(Work instructions): Please give the lines of the material below as a numbered list, from the line with "Click the tweet text body" up to and including the line with "pos(2426,1103)", leaving out blank lines.
--- Start ---
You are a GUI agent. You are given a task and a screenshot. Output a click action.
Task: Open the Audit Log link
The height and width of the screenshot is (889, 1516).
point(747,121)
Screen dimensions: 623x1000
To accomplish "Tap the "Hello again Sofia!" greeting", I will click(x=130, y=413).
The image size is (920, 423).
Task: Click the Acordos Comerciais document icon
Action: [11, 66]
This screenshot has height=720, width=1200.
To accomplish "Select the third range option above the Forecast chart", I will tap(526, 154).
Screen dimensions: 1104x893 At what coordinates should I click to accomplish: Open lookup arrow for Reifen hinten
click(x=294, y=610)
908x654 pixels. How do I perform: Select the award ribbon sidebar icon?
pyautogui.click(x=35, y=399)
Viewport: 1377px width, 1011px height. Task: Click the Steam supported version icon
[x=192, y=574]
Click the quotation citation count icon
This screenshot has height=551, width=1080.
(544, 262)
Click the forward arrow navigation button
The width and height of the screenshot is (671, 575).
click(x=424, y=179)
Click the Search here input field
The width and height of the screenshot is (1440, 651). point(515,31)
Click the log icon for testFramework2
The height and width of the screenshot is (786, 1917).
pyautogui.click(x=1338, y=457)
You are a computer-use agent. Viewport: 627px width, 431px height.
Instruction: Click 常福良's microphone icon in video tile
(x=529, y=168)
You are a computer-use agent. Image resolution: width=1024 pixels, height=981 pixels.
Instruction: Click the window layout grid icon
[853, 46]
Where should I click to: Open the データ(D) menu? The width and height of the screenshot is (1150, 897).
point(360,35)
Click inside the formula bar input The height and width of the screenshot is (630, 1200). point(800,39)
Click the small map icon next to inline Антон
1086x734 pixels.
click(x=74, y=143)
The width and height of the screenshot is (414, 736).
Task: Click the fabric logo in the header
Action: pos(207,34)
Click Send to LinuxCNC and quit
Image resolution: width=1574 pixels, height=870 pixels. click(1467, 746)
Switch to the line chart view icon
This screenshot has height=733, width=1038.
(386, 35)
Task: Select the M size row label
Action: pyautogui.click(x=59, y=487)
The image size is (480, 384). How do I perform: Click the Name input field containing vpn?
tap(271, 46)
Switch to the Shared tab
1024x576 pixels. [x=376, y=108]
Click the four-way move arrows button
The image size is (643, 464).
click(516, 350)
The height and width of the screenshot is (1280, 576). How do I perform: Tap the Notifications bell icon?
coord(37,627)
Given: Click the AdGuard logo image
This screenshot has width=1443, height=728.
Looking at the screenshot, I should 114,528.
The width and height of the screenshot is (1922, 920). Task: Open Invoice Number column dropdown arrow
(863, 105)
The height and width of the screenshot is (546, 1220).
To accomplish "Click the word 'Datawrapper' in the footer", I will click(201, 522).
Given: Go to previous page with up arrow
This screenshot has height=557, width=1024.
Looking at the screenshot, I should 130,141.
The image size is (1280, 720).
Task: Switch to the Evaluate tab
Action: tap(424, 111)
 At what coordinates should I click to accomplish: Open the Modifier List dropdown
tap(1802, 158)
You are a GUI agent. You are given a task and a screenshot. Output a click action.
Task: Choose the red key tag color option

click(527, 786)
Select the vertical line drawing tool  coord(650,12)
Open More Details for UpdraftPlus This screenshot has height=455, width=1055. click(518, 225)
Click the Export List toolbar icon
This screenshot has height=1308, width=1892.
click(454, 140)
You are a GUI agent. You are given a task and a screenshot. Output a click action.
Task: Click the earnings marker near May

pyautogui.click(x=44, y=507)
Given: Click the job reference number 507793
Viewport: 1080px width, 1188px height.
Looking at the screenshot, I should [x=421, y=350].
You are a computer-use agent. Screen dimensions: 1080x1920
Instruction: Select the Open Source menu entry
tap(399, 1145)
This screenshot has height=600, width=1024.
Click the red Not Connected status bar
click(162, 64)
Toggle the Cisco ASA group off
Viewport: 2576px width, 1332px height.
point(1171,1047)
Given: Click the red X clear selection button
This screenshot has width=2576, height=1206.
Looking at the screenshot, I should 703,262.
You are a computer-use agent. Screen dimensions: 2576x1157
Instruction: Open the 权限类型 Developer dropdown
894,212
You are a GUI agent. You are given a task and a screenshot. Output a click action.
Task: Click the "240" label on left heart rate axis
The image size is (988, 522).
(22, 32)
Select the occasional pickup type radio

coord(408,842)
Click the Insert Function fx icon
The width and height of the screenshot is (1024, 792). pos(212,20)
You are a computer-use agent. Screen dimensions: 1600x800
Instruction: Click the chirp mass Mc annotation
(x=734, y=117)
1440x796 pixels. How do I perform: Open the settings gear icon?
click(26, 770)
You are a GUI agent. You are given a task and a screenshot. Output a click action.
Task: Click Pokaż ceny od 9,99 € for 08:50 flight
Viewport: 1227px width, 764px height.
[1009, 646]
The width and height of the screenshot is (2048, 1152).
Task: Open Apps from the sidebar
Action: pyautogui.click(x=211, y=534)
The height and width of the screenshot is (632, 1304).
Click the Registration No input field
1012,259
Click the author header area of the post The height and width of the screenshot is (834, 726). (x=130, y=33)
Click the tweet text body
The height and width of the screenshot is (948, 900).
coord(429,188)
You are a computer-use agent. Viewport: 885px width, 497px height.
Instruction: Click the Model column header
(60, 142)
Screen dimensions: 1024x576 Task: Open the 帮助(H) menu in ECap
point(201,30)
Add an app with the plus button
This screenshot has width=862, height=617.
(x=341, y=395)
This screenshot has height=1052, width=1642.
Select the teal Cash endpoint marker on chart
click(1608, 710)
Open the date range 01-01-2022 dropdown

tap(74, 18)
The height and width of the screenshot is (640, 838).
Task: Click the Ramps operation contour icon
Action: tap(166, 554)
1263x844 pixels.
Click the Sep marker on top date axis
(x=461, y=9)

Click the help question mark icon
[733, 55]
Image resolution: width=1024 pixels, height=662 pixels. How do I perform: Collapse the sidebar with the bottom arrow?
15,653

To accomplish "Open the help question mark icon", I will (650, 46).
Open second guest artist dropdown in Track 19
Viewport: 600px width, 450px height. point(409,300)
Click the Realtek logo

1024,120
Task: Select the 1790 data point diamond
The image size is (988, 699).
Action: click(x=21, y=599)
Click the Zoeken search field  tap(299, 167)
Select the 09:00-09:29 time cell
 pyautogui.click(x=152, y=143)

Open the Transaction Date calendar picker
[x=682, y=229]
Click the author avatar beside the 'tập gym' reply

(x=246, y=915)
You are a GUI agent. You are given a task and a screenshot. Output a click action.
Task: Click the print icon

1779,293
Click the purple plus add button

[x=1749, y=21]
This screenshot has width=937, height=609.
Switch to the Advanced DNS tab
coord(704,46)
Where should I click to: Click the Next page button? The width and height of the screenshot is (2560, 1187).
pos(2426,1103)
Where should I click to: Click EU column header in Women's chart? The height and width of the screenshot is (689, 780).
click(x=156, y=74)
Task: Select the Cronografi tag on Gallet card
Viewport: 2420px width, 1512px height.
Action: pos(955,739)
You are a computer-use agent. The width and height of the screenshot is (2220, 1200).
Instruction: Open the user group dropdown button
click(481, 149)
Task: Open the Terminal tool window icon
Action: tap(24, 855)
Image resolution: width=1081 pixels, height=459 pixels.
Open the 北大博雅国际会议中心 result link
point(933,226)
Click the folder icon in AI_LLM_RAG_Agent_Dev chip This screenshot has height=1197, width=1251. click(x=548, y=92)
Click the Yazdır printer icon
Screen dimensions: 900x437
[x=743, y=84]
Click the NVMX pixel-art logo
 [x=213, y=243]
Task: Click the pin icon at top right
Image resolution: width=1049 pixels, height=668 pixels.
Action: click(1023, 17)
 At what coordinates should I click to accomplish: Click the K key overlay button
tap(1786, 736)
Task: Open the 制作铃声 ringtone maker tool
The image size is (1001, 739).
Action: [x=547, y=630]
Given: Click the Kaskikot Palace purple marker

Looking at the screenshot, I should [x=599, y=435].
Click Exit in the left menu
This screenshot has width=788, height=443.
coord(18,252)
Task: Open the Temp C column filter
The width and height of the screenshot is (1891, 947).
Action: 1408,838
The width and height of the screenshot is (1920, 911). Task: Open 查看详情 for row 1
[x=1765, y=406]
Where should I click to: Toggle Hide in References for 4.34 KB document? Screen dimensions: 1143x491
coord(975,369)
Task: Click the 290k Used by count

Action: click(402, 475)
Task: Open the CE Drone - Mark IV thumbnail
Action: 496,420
--- End ---
(Result for this exercise):
1. Click the tweet text body
2. The height and width of the screenshot is (948, 900).
3. coord(429,188)
4. You are a computer-use agent. Viewport: 885px width, 497px height.
5. Instruction: Click the Model column header
6. (60, 142)
7. Screen dimensions: 1024x576 Task: Open the 帮助(H) menu in ECap
8. point(201,30)
9. Add an app with the plus button
10. This screenshot has width=862, height=617.
11. (x=341, y=395)
12. This screenshot has height=1052, width=1642.
13. Select the teal Cash endpoint marker on chart
14. click(1608, 710)
15. Open the date range 01-01-2022 dropdown
16. tap(74, 18)
17. The height and width of the screenshot is (640, 838).
18. Task: Click the Ramps operation contour icon
19. Action: tap(166, 554)
20. 1263x844 pixels.
21. Click the Sep marker on top date axis
22. (x=461, y=9)
23. Click the help question mark icon
24. [733, 55]
25. Image resolution: width=1024 pixels, height=662 pixels. How do I perform: Collapse the sidebar with the bottom arrow?
26. 15,653
27. To accomplish "Open the help question mark icon", I will (650, 46).
28. Open second guest artist dropdown in Track 19
29. Viewport: 600px width, 450px height. point(409,300)
30. Click the Realtek logo
31. 1024,120
32. Task: Select the 1790 data point diamond
33. The image size is (988, 699).
34. Action: click(x=21, y=599)
35. Click the Zoeken search field  tap(299, 167)
36. Select the 09:00-09:29 time cell
37.  pyautogui.click(x=152, y=143)
38. Open the Transaction Date calendar picker
39. [x=682, y=229]
40. Click the author avatar beside the 'tập gym' reply
41. (x=246, y=915)
42. You are a GUI agent. You are given a task and a screenshot. Output a click action.
43. Task: Click the print icon
44. 1779,293
45. Click the purple plus add button
46. [x=1749, y=21]
47. This screenshot has width=937, height=609.
48. Switch to the Advanced DNS tab
49. coord(704,46)
50. Where should I click to: Click the Next page button? The width and height of the screenshot is (2560, 1187).
51. pos(2426,1103)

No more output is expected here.